Give the entries below again exactly. Their pictures are not needed.
[[ Study material open ]]
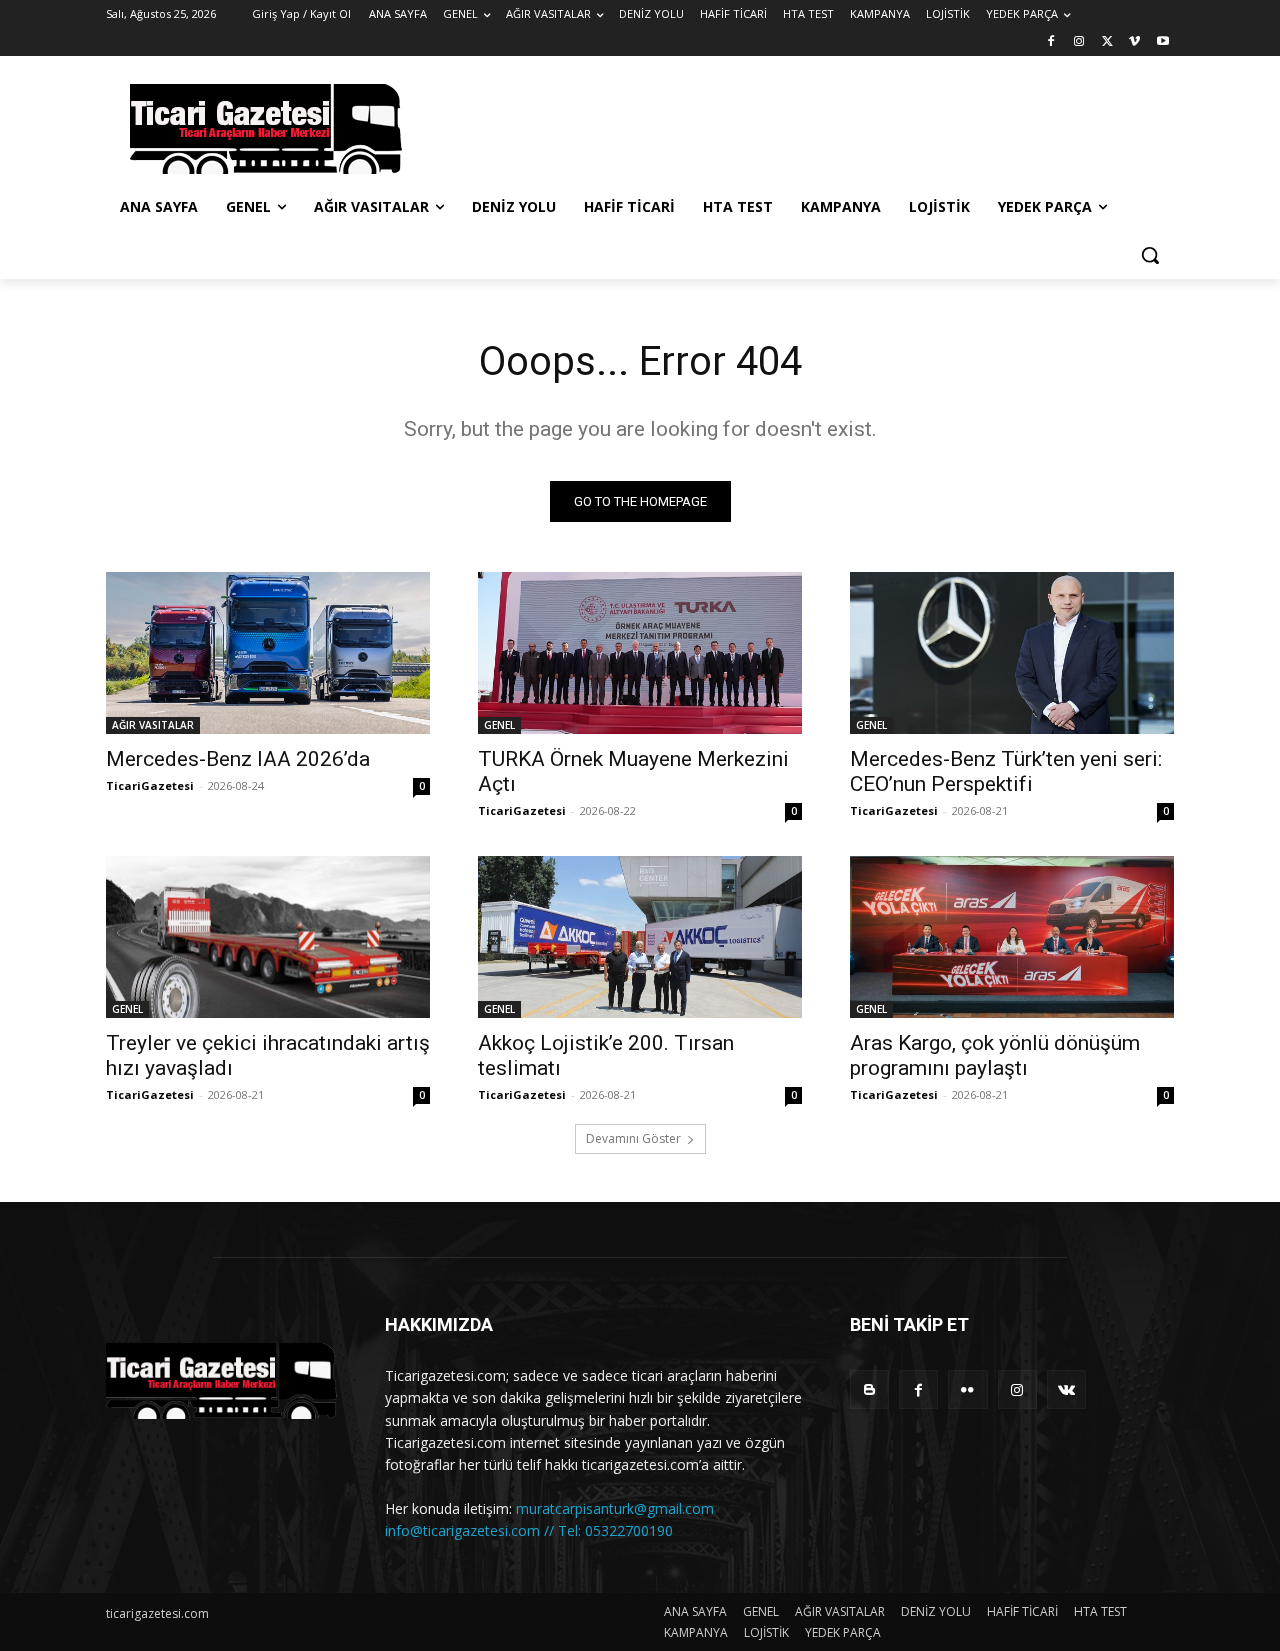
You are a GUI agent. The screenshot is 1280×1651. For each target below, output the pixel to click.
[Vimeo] (1134, 42)
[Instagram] (1079, 42)
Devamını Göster (633, 1138)
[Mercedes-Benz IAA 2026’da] (268, 653)
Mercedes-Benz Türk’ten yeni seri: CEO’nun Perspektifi (1006, 771)
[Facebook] (1051, 42)
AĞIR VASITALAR (153, 725)
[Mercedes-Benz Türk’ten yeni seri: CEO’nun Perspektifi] (1012, 653)
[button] (1150, 255)
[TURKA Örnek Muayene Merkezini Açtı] (640, 653)
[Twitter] (1107, 42)
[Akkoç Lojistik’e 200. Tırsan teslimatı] (640, 937)
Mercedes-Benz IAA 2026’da (238, 759)
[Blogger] (869, 1389)
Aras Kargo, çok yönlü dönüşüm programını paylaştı (995, 1055)
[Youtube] (1162, 42)
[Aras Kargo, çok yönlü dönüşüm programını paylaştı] (1012, 937)
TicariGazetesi (150, 785)
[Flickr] (967, 1389)
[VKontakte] (1066, 1389)
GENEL (499, 725)
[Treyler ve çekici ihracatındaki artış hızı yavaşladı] (268, 937)
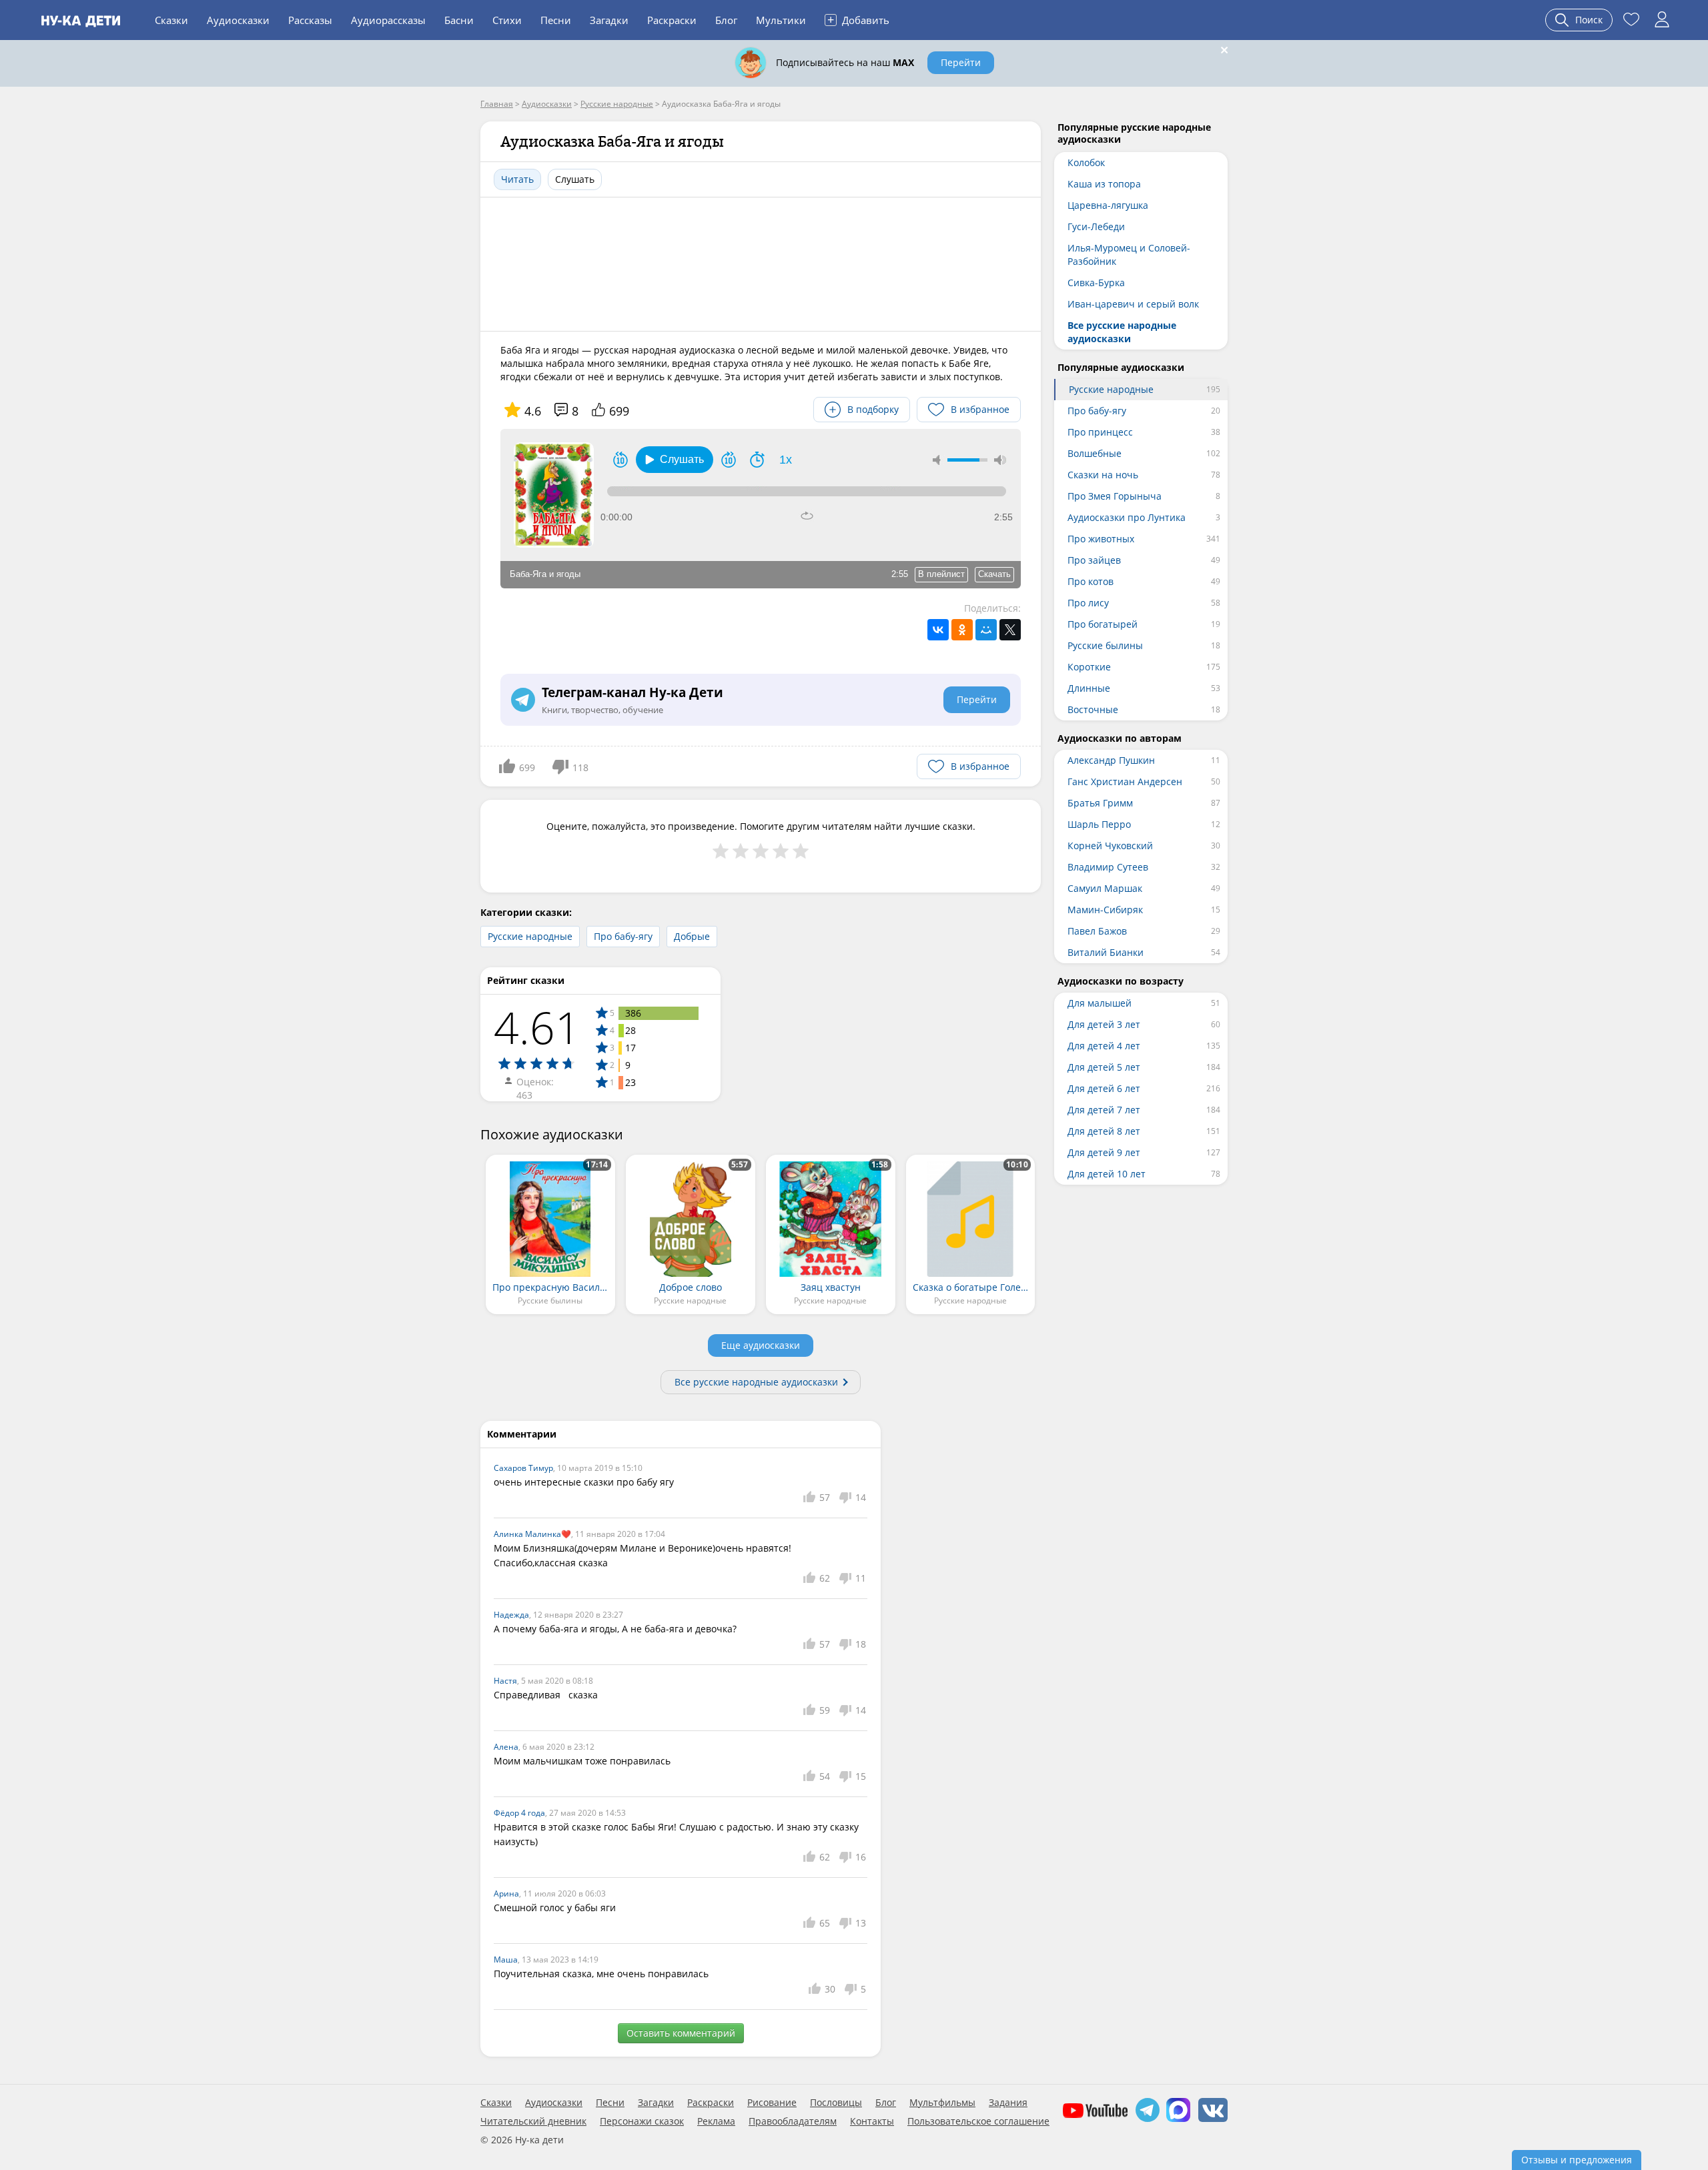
[[ Study material closed ]]
### Expected answer
You are a GUI agent. The screenshot is 1280×1651. For each target below, output the pixel to click.
[Vimeo] (1134, 42)
[Instagram] (1079, 42)
Devamını Göster (633, 1138)
[Mercedes-Benz IAA 2026’da] (268, 653)
Mercedes-Benz Türk’ten yeni seri: CEO’nun Perspektifi (1006, 771)
[Facebook] (1051, 42)
AĞIR VASITALAR (153, 725)
[Mercedes-Benz Türk’ten yeni seri: CEO’nun Perspektifi] (1012, 653)
[button] (1150, 255)
[TURKA Örnek Muayene Merkezini Açtı] (640, 653)
[Twitter] (1107, 42)
[Akkoç Lojistik’e 200. Tırsan teslimatı] (640, 937)
Mercedes-Benz IAA 2026’da (238, 759)
[Blogger] (869, 1389)
Aras Kargo, çok yönlü dönüşüm programını paylaştı (995, 1055)
[Youtube] (1162, 42)
[Aras Kargo, çok yönlü dönüşüm programını paylaştı] (1012, 937)
TicariGazetesi (150, 785)
[Flickr] (967, 1389)
[VKontakte] (1066, 1389)
GENEL (499, 725)
[Treyler ve çekici ihracatındaki artış hızı yavaşladı] (268, 937)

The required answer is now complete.